Tütün içme’ye teşvik eden bir el ilanından alıntı:”Tütün içmek, sümüğü ve uyuşukluk veren sıvıları kurutur; vücutta su toplanmasını engeller, zira dumanı sıvıları dışarı atar ve bedeni zayıflatıp inceltir; pipoyla çekilen bu duman nefes darlığına, akciğer iltihabına ve öksürüğe karşı mükemmel bir ilaçtır; ayrıca yoğun, ağır akıntı ve sıvılara karşı da birebirdir.”18. yüzyıla ait bir metinde şöyle denir: “Bir konu hakkında düşünmek için tütün içmekten daha uygun şey yoktur, zira bu şekilde dağınık düşünceler toplanır; tütün içmek okuyup yazanlara çok iyi gelir, çünkü bu sayede her şeye uzun uzun kafa yorabilirler.

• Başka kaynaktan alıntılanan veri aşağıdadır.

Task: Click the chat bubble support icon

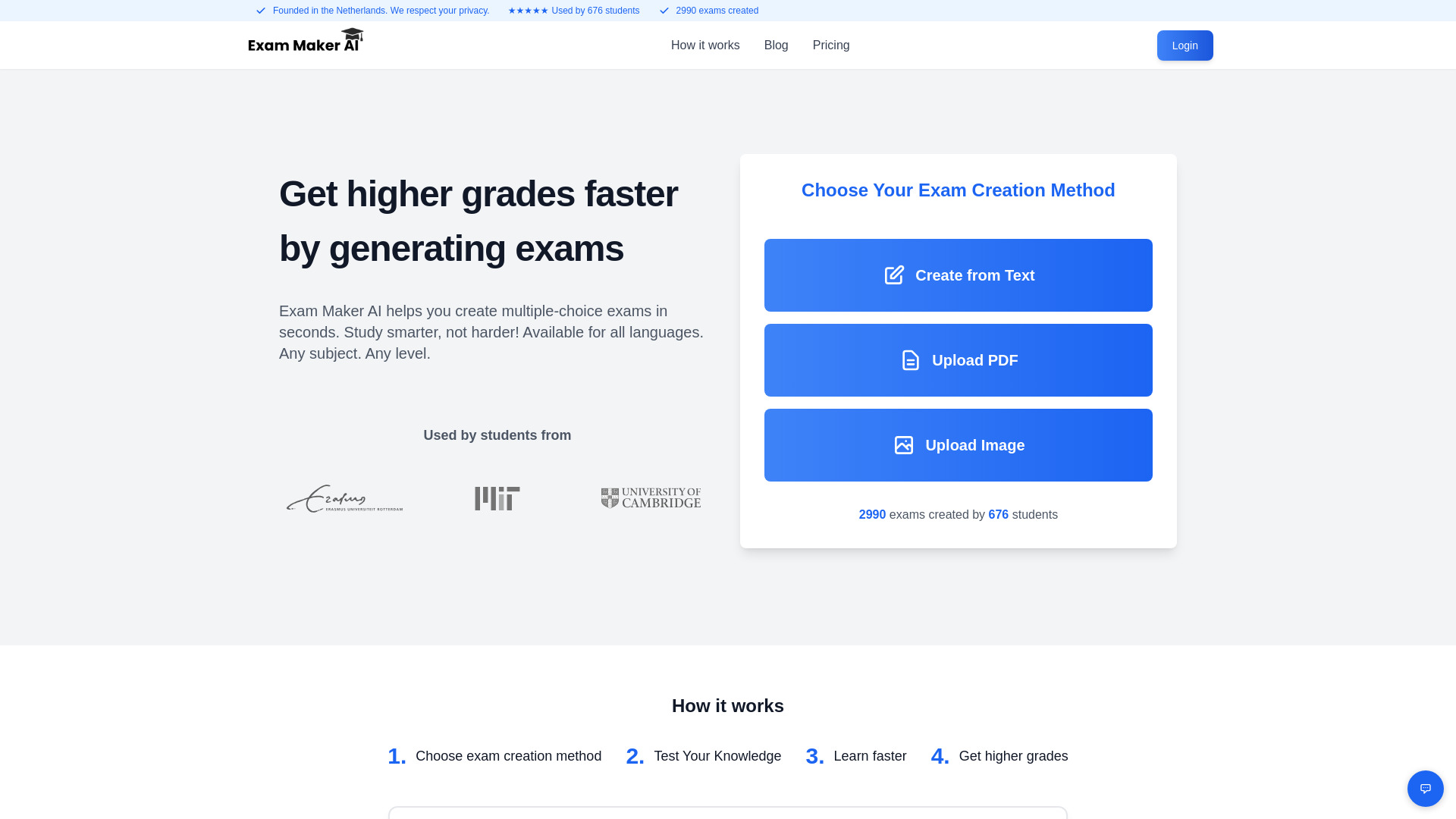Action: click(1425, 788)
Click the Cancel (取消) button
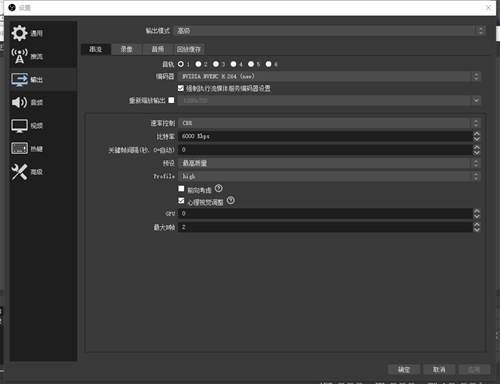 click(439, 369)
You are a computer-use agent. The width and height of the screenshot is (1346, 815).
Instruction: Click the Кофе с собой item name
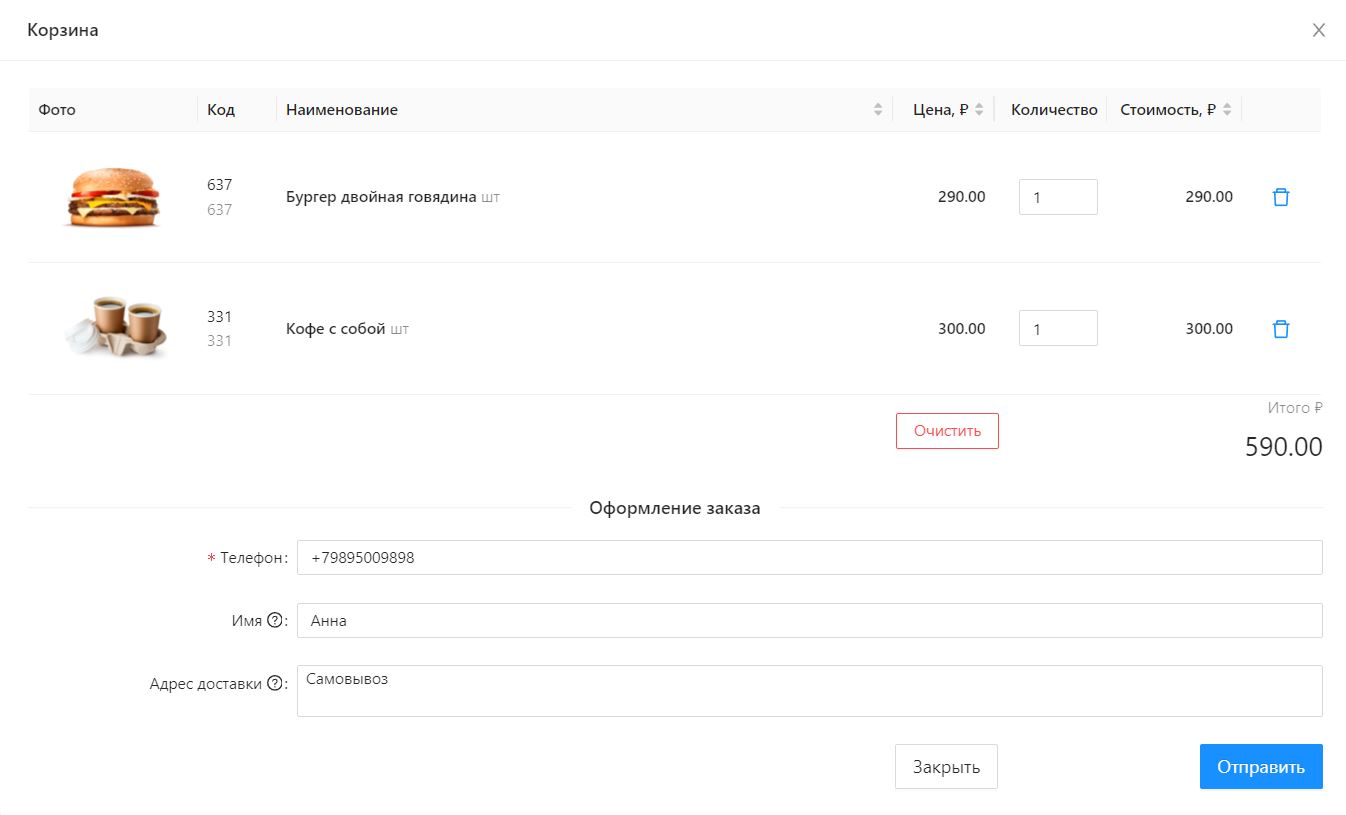pyautogui.click(x=336, y=329)
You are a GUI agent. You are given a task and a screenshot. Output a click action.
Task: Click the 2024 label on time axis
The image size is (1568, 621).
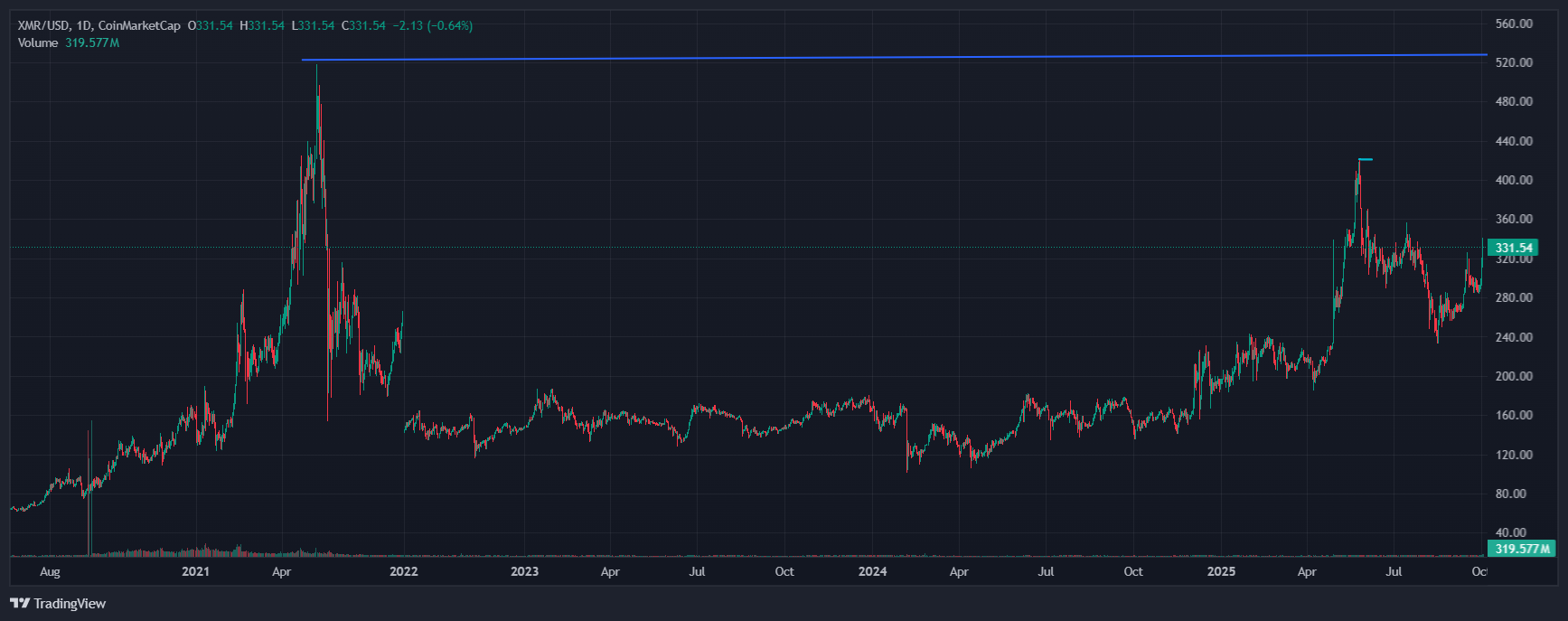pos(872,571)
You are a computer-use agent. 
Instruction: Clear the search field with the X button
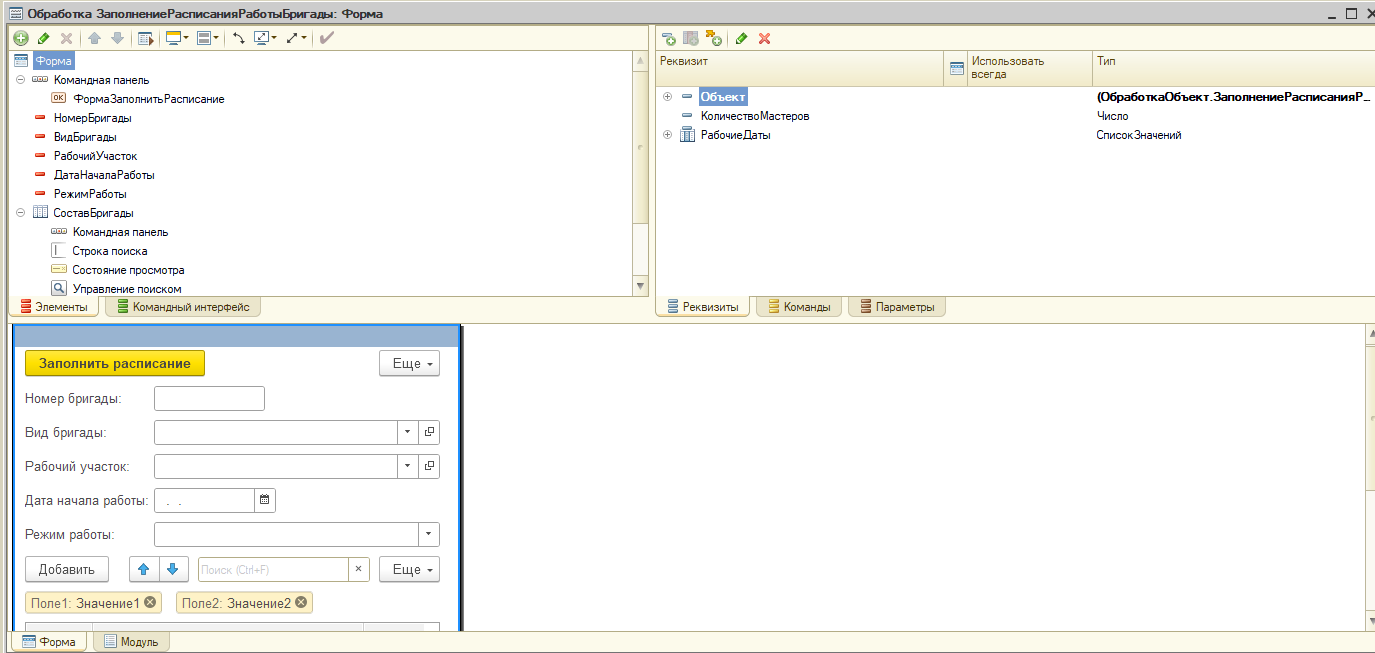[359, 569]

Çoğu zaman insan karmaşık duygular içindedir, böylesi zamanlarda zor bir konu hakkında doğru bir karara varmak imkansızdır; oysa tütün içenler düşüncelerini toplayabilirler, fazla çalışmaktan kaynaklanabilen halsizlik de kalkar ortadan. İnsan iç huzura kavuşur ve en önemli konularda bile gerekeni başarıyla yapar.”Sonuçta buna benzer daha birçok metinde de görülebileceği gibi 17. yüzyıldan bugüne değin tütün içmenin insanı sakinleştiren, gevşeten, aynı zamanda da yoğunlaşmayı sağlayan bir ‘eylem’ olduğu oybirliğiyle kabul edilmiştir.
Avrupa uygarlığının son üç asırdaki gelişimi tütün içme biçimlerine de yansımıştır elbette. Bu biçimler tütün aksesuarlarıdır. 17. ve 18. yüzyılda en yaygın tütün gereci pipodur. 19. yüzyılın başında puro, 19. yüzyılın ikinci yarısında da tütün piyasasına hakim olan sigara ortaya çıkar.
Tütün piyasasına sigara hakim olduktan sonra puro ağırkanlı-muhafazakar bir tarzın simgesi olarak görülür. Oysa 19. yüzyılın başında, piponun pabucunu dama atmaya başladığı dönemde, son derece zarif, hafif, hatta kadınsı bulunuyordu. O döneme ait bir metinde şöyle denir: “Pipo, sakin bir atmosferi gerektiren ağırkanlı bir gereçtir; puronun kullanımı kolaydır ve hareketlerinizi kısıtlamaz; pipo içenler ağırkanlı ve evcimendir, puro içenler ise hareketli ve çevik; puro çıplak bir güzelse, pipo kasnaklı etek giymiş bir hanımdır.”
Almanya’ da Mart 1848 Devrimi öncesinde puro bir tür devrimci simge haline gelir. Karl Marx puro içer. Puro ancak çok sonraları işadamlarının statü sembolü olur. Brecht’in puro tiryakiliği ile 19. yüzyılın devrimci puro geleneği arasında bir bağ vardır.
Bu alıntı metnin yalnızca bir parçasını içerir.